- **EXERCISE**
Gather the lines from the material that contain "pixels".

..........

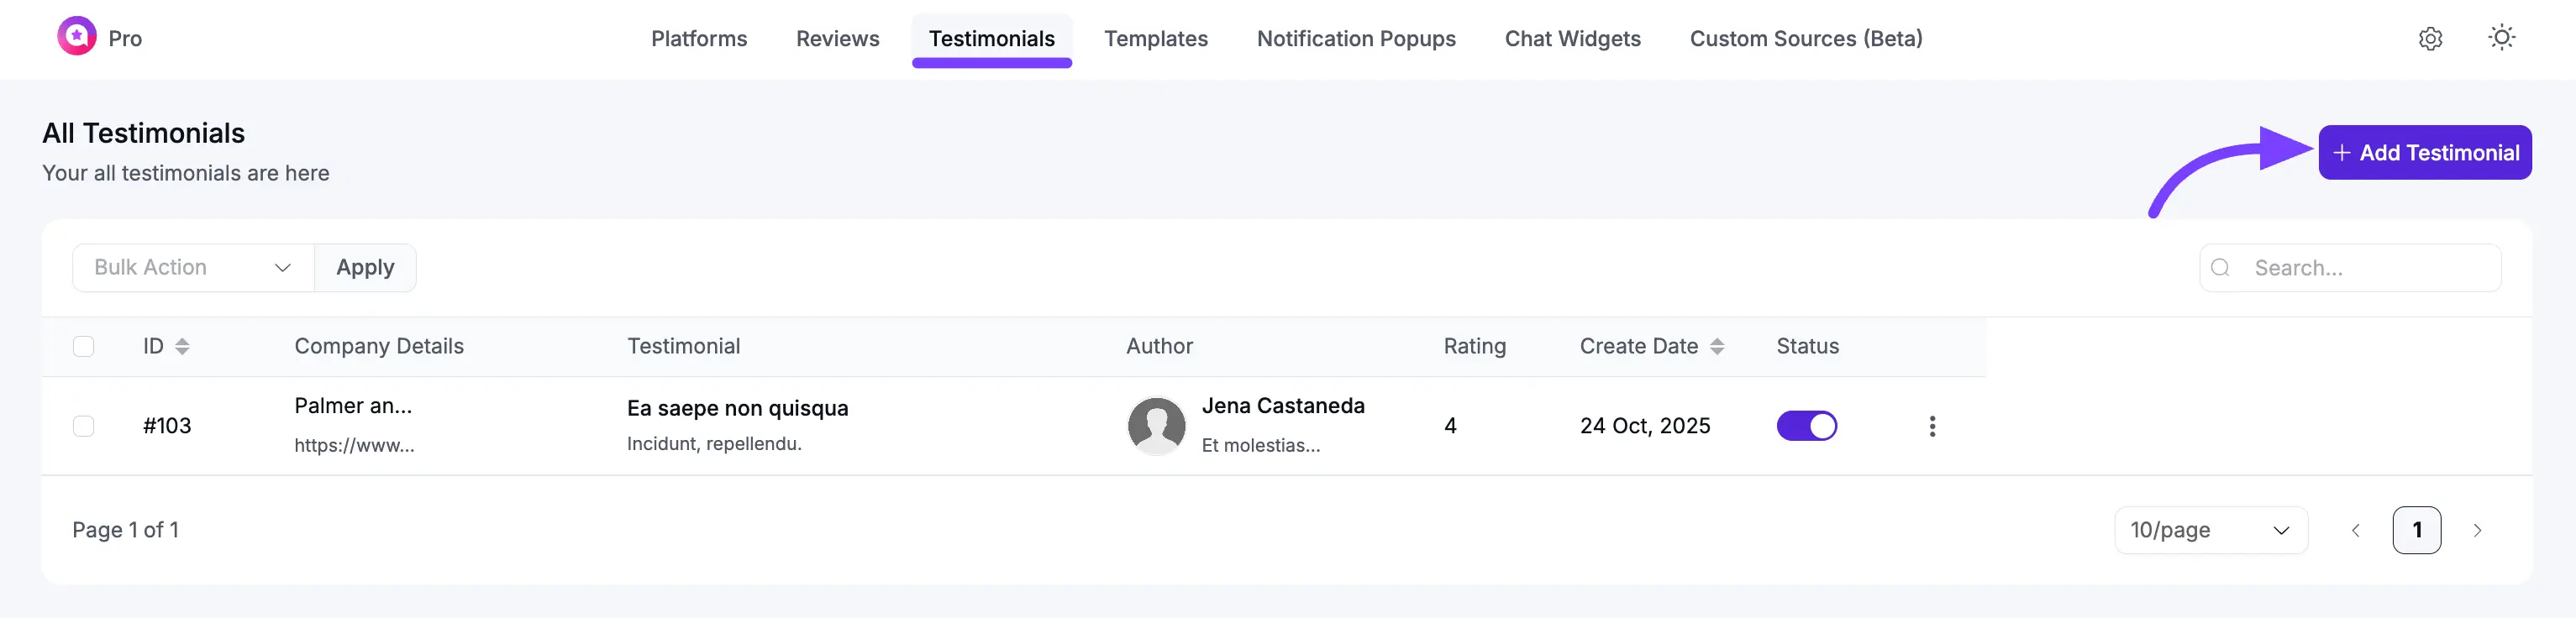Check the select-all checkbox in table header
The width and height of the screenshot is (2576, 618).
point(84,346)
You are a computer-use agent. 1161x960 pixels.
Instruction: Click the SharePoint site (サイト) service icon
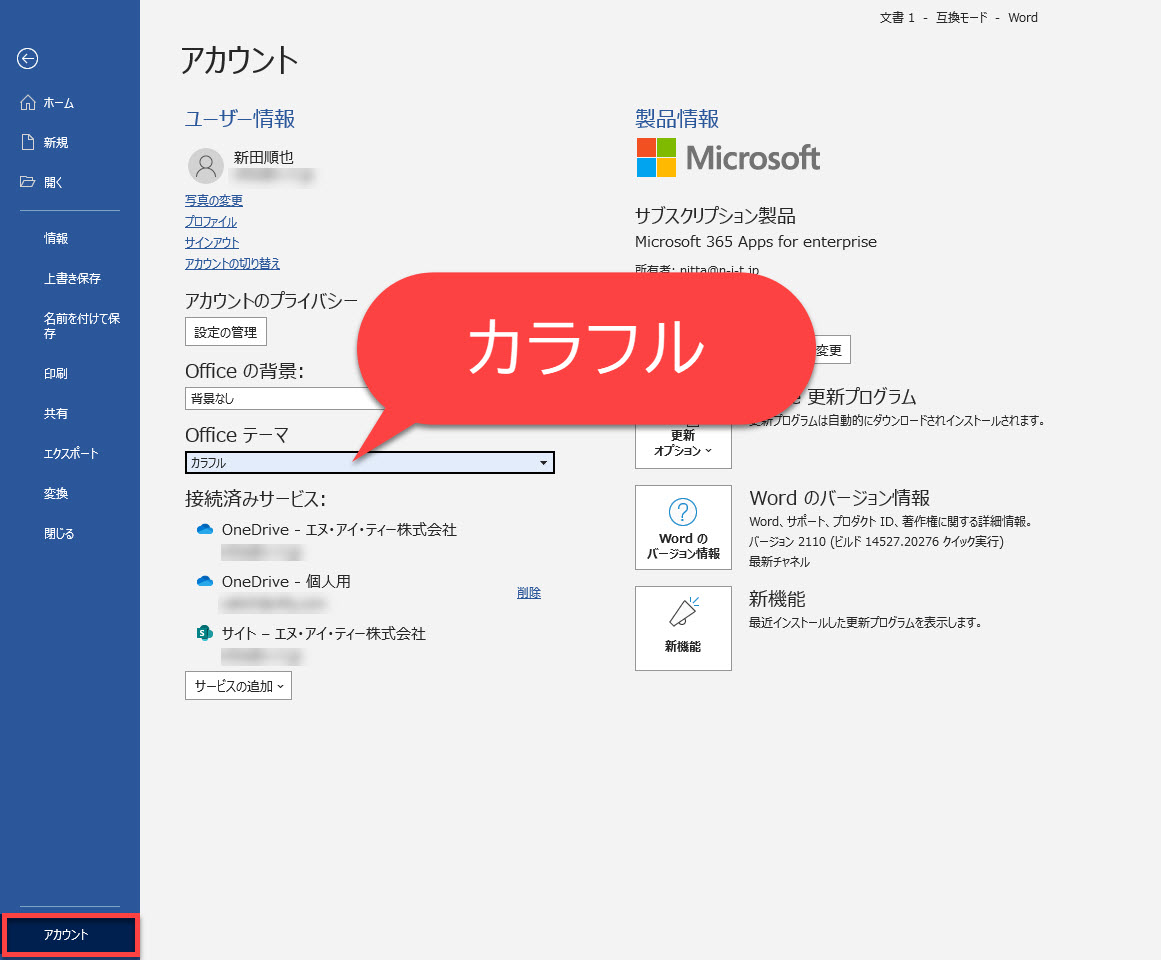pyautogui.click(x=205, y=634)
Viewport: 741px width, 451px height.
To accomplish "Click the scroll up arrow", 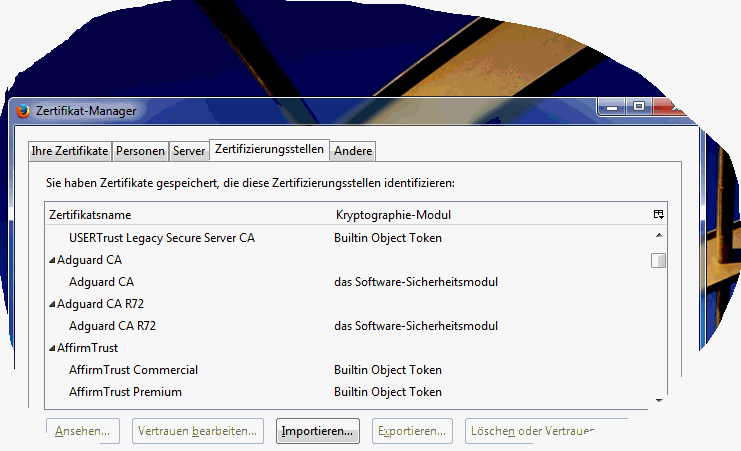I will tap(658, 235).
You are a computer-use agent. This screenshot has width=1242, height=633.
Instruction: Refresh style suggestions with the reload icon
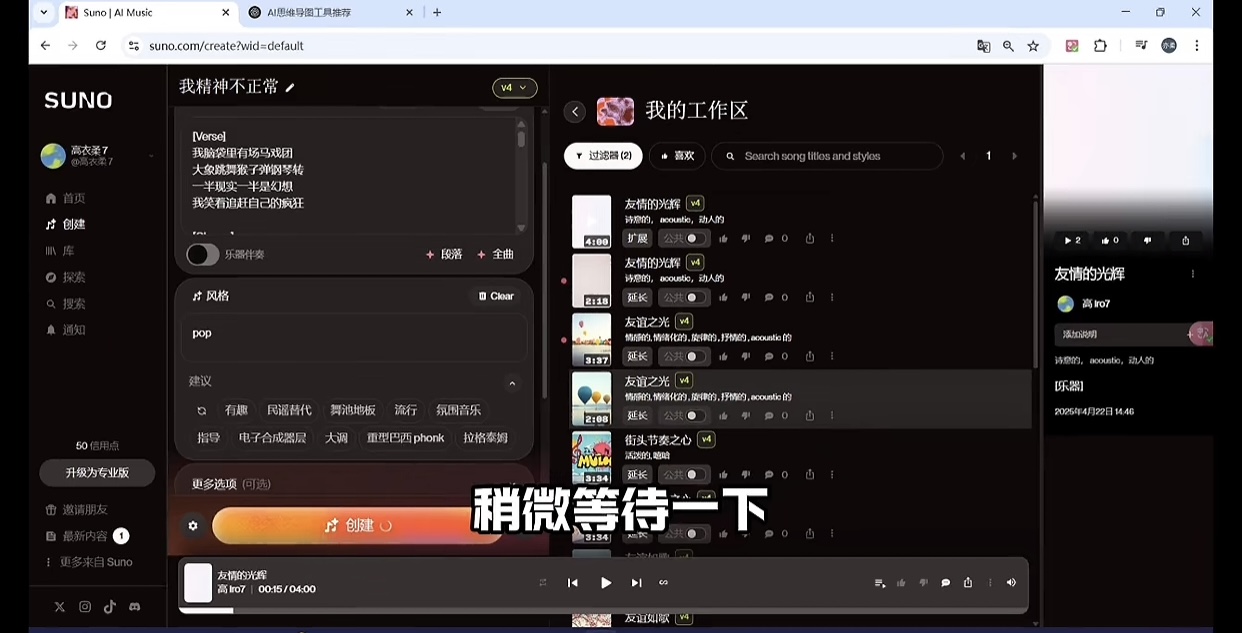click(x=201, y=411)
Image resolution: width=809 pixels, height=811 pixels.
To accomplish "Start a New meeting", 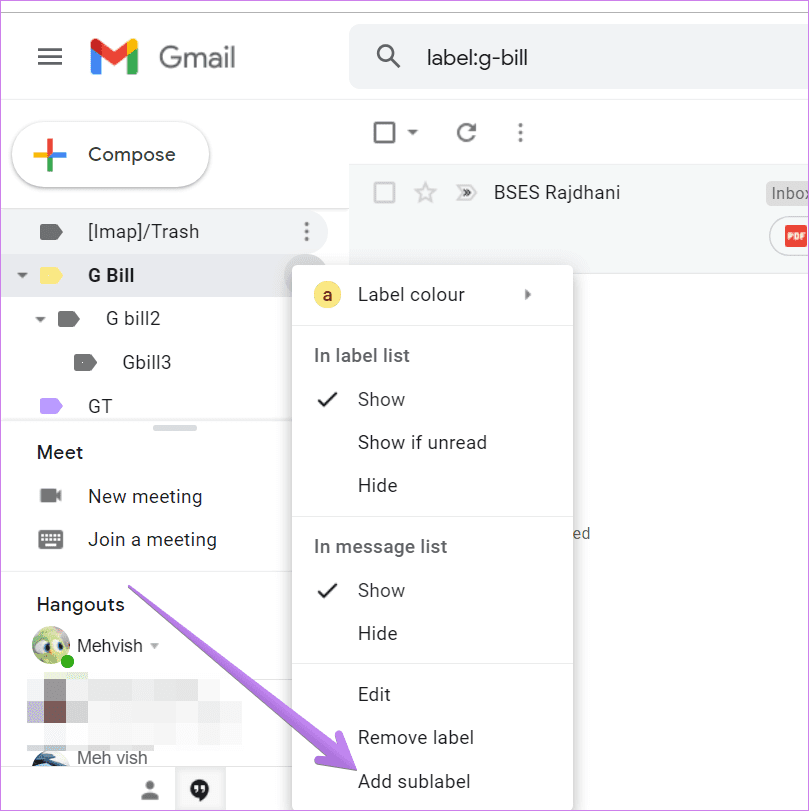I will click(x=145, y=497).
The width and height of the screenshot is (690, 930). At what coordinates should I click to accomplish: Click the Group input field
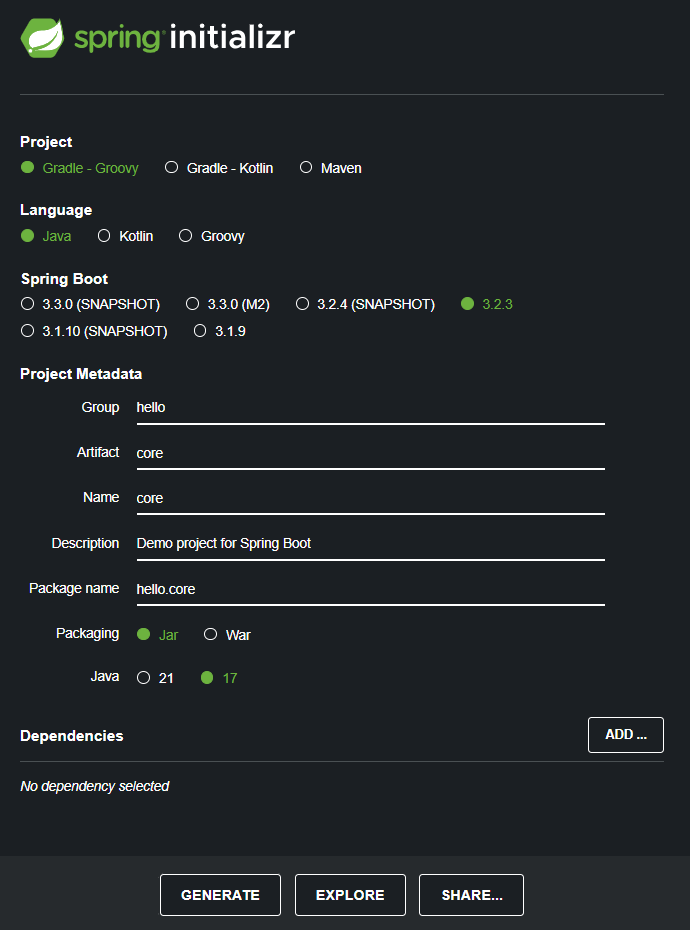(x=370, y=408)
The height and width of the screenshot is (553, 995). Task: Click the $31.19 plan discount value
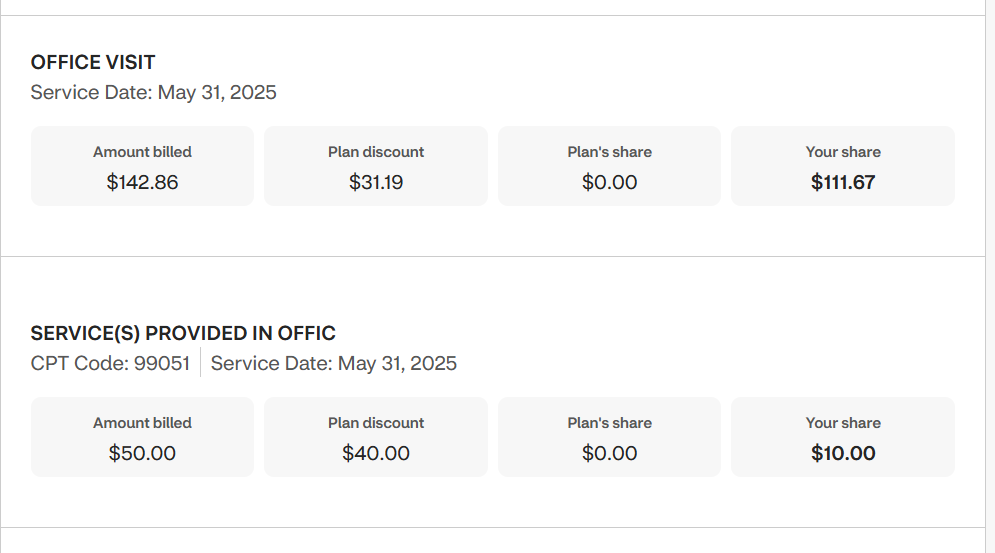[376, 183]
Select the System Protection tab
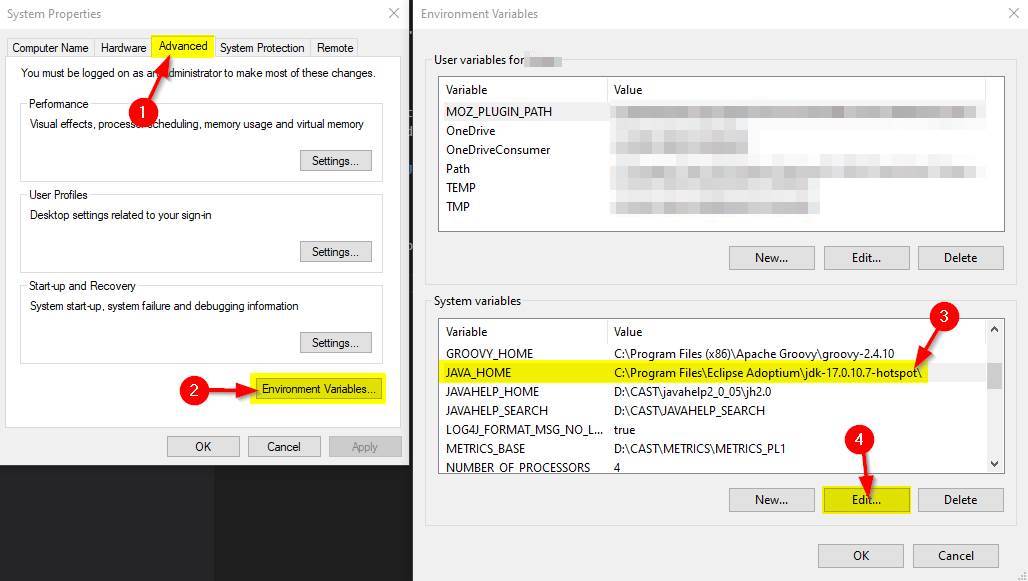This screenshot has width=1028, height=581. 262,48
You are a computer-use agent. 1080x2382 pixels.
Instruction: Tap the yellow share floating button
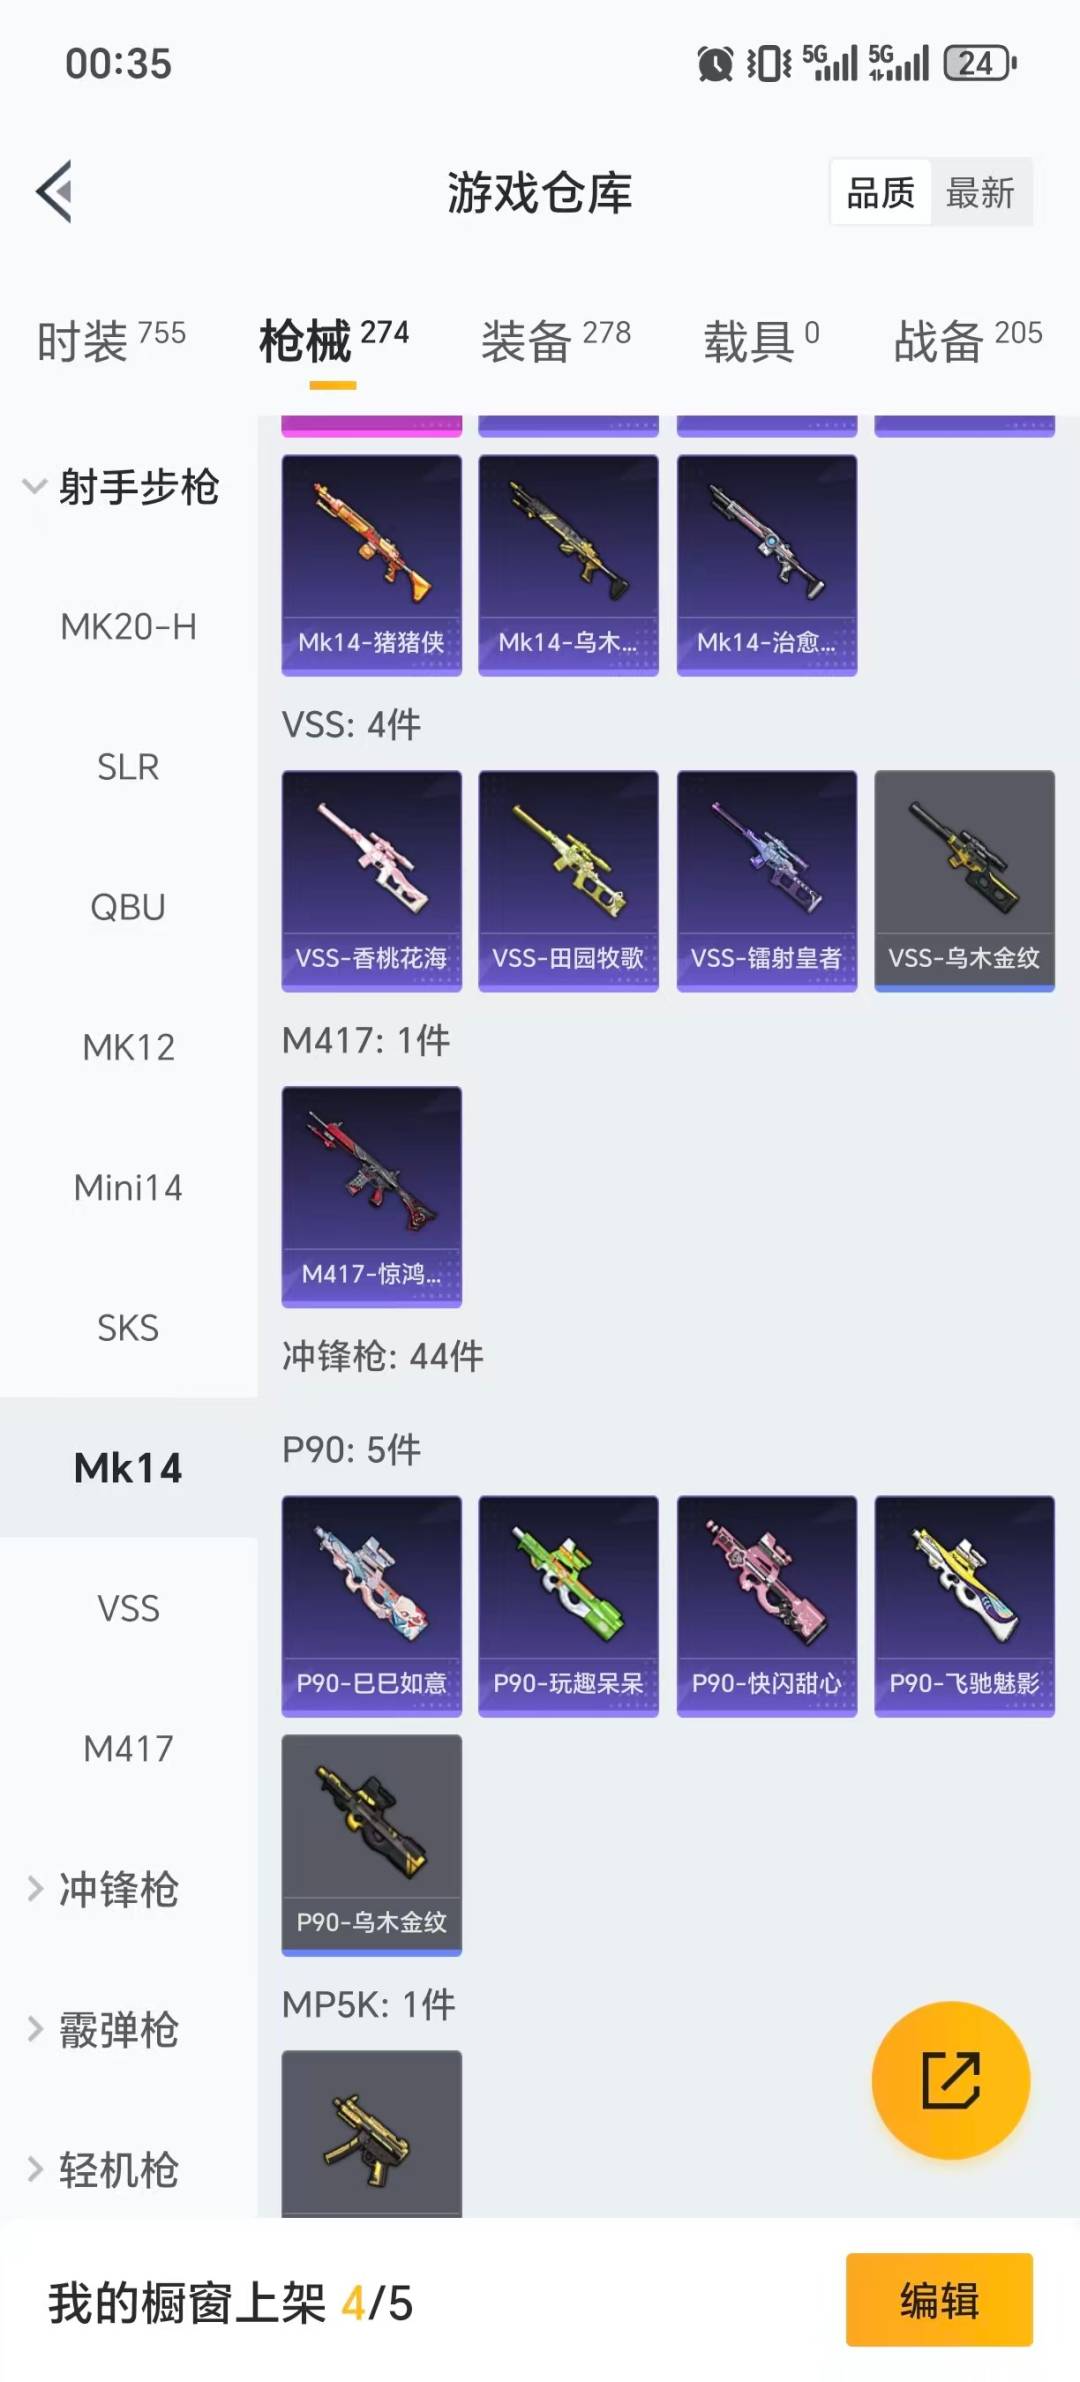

..........

- **RESULT**
You are a computer-use agent. 1161x960 pixels.
Image resolution: width=809 pixels, height=811 pixels.
You are a computer-use agent. 1080x2382 pixels.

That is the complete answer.